CHARLOTTE, N.C. — After 31 seasons and 786 consecutive starts, Ricky Rudd is just about done racing.
Rudd said Tuesday he's stepping aside from full-time Nextel Cup racing after this season, bringing an end to an "Iron Man" streak of starts that began in 1981.
"I have not taken a vacation or sick day in nearly 30 years of racing, and with my contract with the Wood Brothers expiring at the end of this race season, it seemed like the perfect time to step back and take a break," Rudd said.
The 49-year-old Rudd said he made up his mind to leave the No. 21 Ford fielded by the Wood Brothers at the end of this season. But recent talks with car owner Roger Penske left him open to driving one more year.
Penske was looking for a driver for the No. 2 Dodge for one year in case Kurt Busch couldn't get a release from his contract with Roush Racing.
Reigning series champion Busch finally got the release Monday, and Rudd was no longer needed by Penske.
"I had previously turned down several other opportunities to drive for teams and owners I respect, but the Penske opportunity was unique," Rudd said. "In my view, however, the way this has worked out is to everyone's benefit."
Rudd made his NASCAR debut in 1975 and completed his first full season two years later, winning rookie of the year honors in 1977. He has 23 career victories and finished a career-best second in the standings in 1991 while driving for Rick Hendrick.
Three years later, he became one of the first drivers to attempt to field his own car when the sport was making the shift toward big budget, multi-car teams.
Rudd spent six frustrating seasons as his own boss, and the endeavor cost him wins in the prime of his career. Although he won the prestigious Brickyard 400 in 1997 as his own car owner, he steadily slid in the standings and finished 31st in the points in 1999 — his final season fielding his own team.
He then folded the team and joined Robert Yates Racing, where he spent three seasons in the No. 28 Ford and was once again a contender. He left Yates at the end of the 2002 season to drive for the Wood Brothers, one of NASCAR's pioneer teams.
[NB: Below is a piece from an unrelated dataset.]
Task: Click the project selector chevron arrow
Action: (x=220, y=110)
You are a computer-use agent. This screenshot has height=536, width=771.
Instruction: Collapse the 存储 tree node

At the time, Rudd made it clear he was looking to scale back the numerous off-track obligations required of today's drivers, and he spurned offers from bigger teams because of the demands. The Wood Brothers received help from Ford board member Edsel Ford to persuade Rudd to join their team.
He'll probably be replaced next season by Kenny Schrader, but the Wood Brothers had no immediate announcement.
"I still have the desire and ability to win races, but a little burnout is beginning to set in," Rudd said Tuesday. "I may drive a few races next year if someone needs a substitute driver, but it's time to freshen up and do some things with my family that I have put off for a lot of years."
Rudd will make his 787th consecutive Cup start this week at Phoenix International Raceway. He became NASCAR's reigning "Ironman" when he broke Terry Labonte's record of 655 consecutive starts in 2002.
Rudd will forever be recognized as a symbol of NASCAR's earlier days, when drivers struggled to break into the top series, and once there did everything possible to race each weekend. It meant fighting through every ache and pain, broken bone or torn muscle to get behind the wheel.
"The early years were real tough — we raced when we could scrape up enough money to race, which was not very often in the beginning," he said. "We traveled all around the country in a pickup truck pulling an open trailer with one racecar.
"We slept five or six to a hotel room, tore down engines in the hotel room, ate more fast food than I care to remember, but somehow made it work. I will always be grateful to my family, who had enough faith in me to spend all those years trying to put together a race team."